I hope I am not out of line and am on topic.
Thank you
gww


----------



## gww (Feb 14, 2015)

> I have a small hopefully related question that I hope is not stealing the thread from the origional poster. When I watch a jpthebeeman vidio, he spends a lot of time looking for the queen and always cages her when found. I have heard that lots of swarms don;t stay put after being hived.
> 
> Does jp look for the queen just to know she is there and cage her so she doesn't get hurt during transfer? Is he keeping her caged for a short period till the bees start drawing comb and then releasing her after, hoping the hive is commited?
> 
> How is this to be handled for someone who has never did it and has no resources like brood or comb to add while hiving?

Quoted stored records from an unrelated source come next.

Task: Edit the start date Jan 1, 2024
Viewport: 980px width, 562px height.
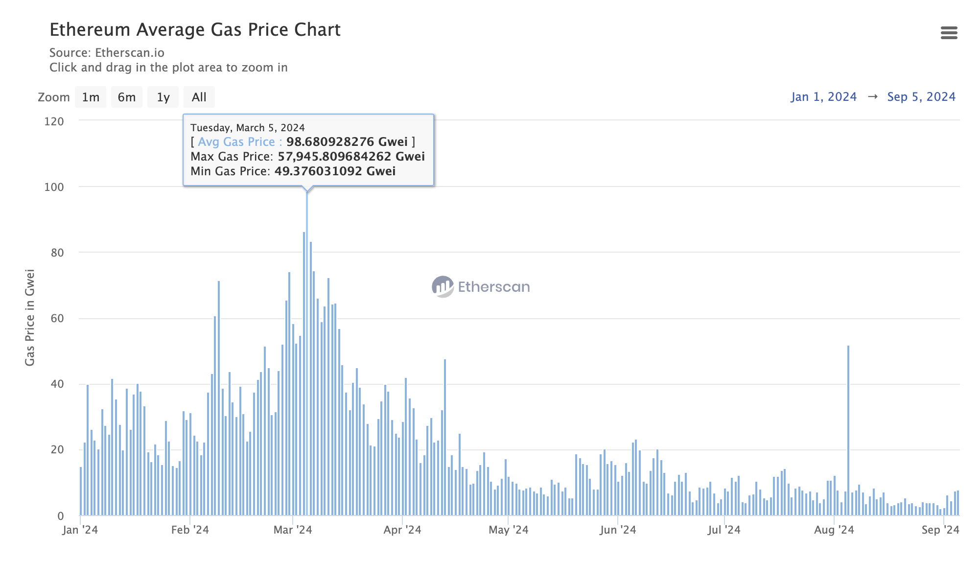Action: click(x=823, y=97)
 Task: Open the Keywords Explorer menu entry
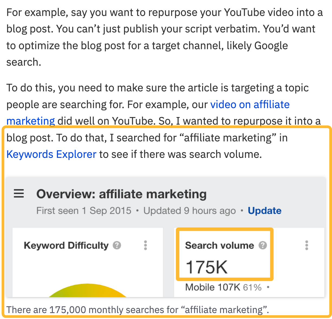51,154
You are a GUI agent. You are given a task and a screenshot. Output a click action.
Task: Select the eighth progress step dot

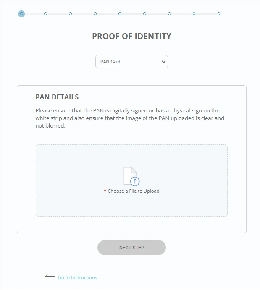pyautogui.click(x=194, y=14)
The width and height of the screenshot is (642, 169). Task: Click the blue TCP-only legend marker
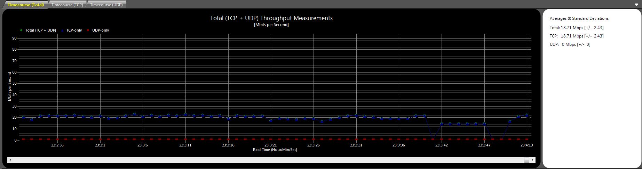coord(63,30)
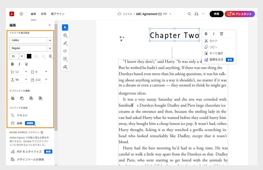Toggle italic formatting in the edit panel

(x=19, y=64)
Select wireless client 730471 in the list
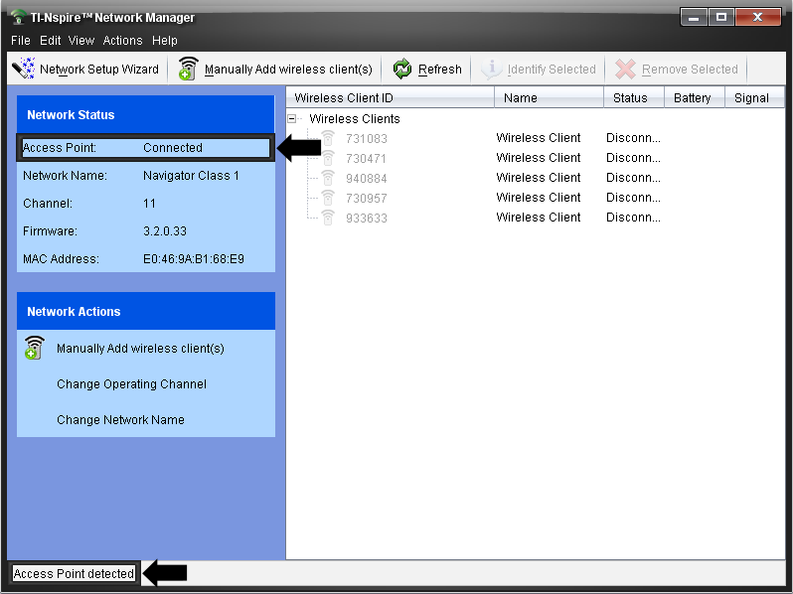The image size is (793, 594). pos(366,159)
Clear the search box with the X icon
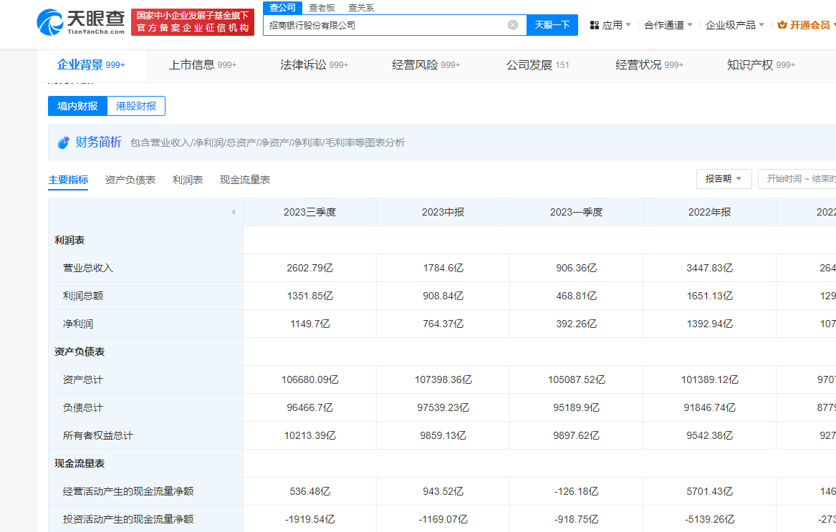This screenshot has width=836, height=532. pos(513,25)
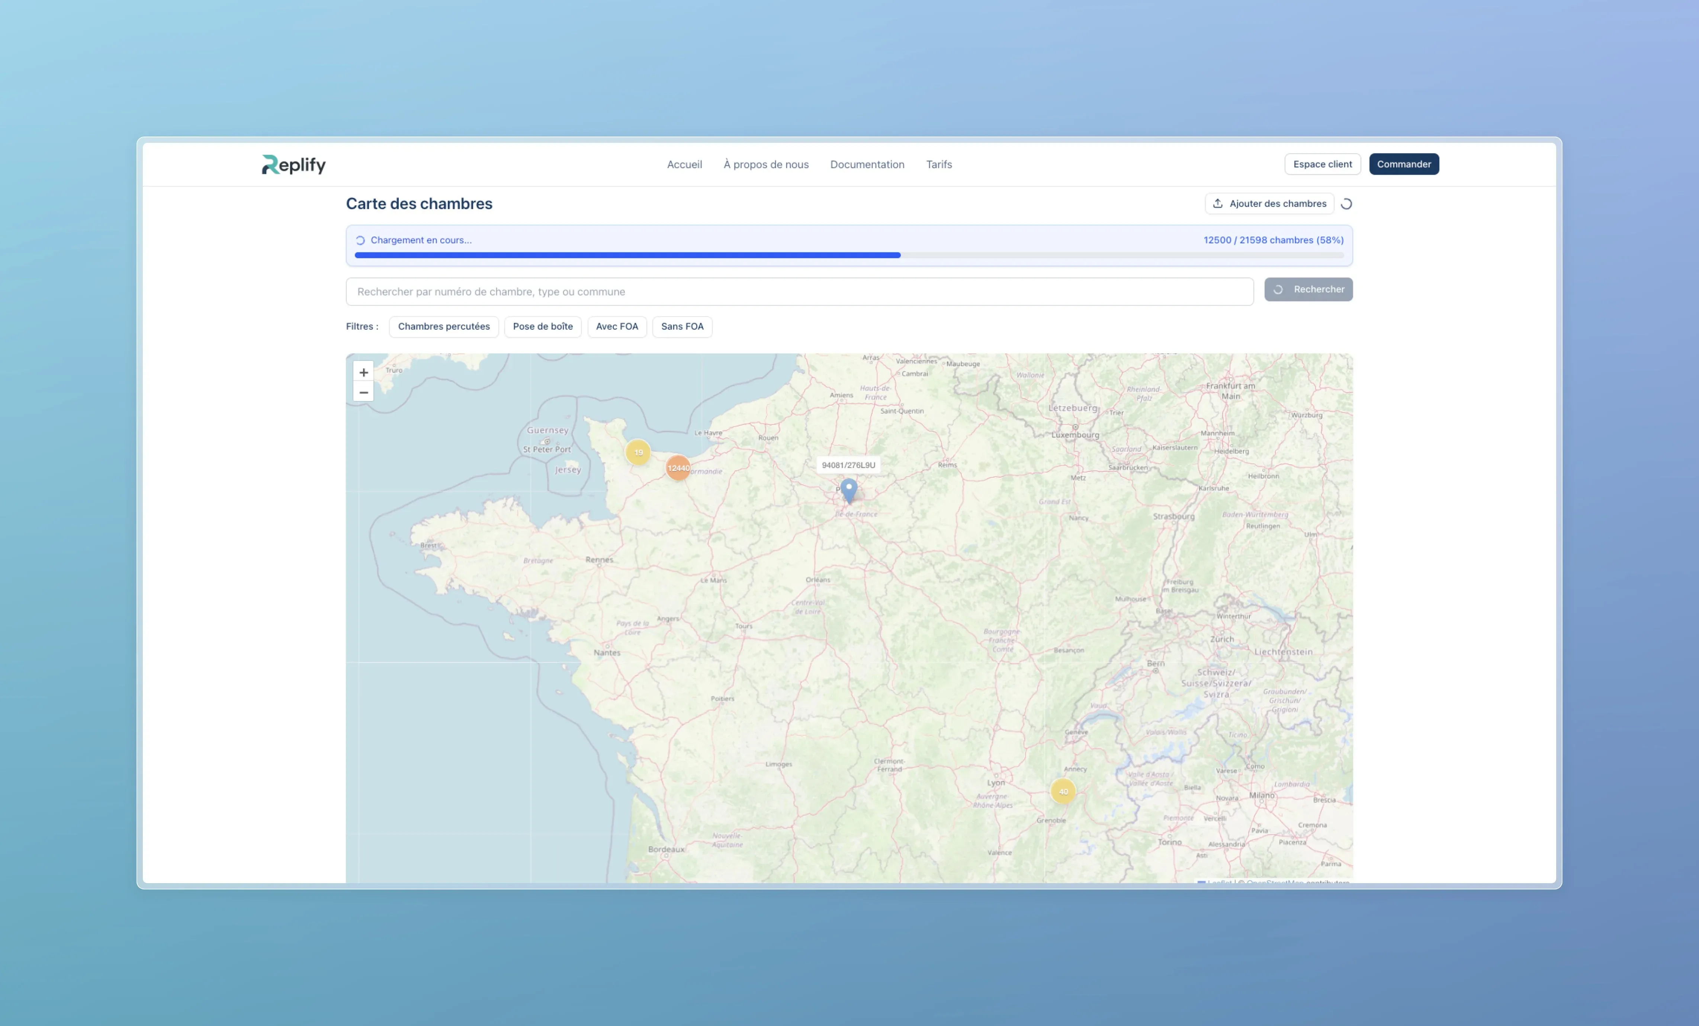This screenshot has height=1026, width=1699.
Task: Toggle the Pose de boîte filter
Action: tap(543, 327)

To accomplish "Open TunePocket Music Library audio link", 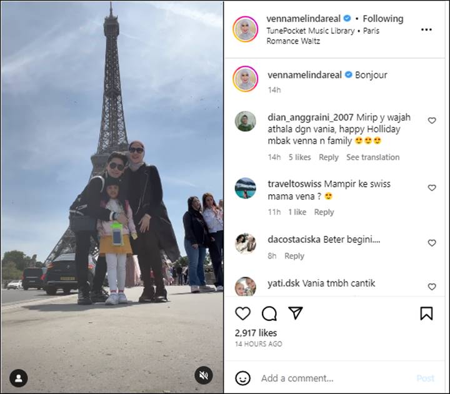I will click(x=311, y=31).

I am really curious about handling the queen during a cut out or swarm catch.
Thank you 
gww


----------



## rkereid (Dec 20, 2009)

gww said:


> I am really curious about handling the queen during a cut out or swarm catch.
> Thank you
> gww


If you have the chance, cage the queen during a cutout. That way she can't run away. 

With a swarm, you just want to get her in the box with some bees. The rest of the bees will follow. Rarely, you will get a swarm that just wants to fly off. In that situation, caging the queen would help, or put a queen excluder on the bottom board.


----------



## gww (Feb 14, 2015)

rke
Thanks for answering my question. At this time I won't have a queen excluder and I am going to try to trap. guess I will take my chances. I was just curious how it was handled. 
Again thanks
gww


----------